**THE EXERCISE:**
Rewrite the listing as a numbered list, leaving out blank lines, starting at the line that contains "Tap the blue" and running through the end of the listing, inclusive.

**GIVEN DATA:**
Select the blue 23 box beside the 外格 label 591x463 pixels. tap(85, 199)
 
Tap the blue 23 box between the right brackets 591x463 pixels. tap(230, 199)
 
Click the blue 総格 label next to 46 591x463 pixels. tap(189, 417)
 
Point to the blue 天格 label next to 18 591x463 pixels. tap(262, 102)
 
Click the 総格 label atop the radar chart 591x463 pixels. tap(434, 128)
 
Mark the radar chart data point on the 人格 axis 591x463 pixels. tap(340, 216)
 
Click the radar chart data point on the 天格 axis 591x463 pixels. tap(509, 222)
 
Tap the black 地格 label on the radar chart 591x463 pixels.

**EXERCISE RESPONSE:**
1. Tap the blue 23 box between the right brackets 591x463 pixels. tap(230, 199)
2. Click the blue 総格 label next to 46 591x463 pixels. tap(189, 417)
3. Point to the blue 天格 label next to 18 591x463 pixels. tap(262, 102)
4. Click the 総格 label atop the radar chart 591x463 pixels. tap(434, 128)
5. Mark the radar chart data point on the 人格 axis 591x463 pixels. tap(340, 216)
6. Click the radar chart data point on the 天格 axis 591x463 pixels. tap(509, 222)
7. Tap the black 地格 label on the radar chart 591x463 pixels.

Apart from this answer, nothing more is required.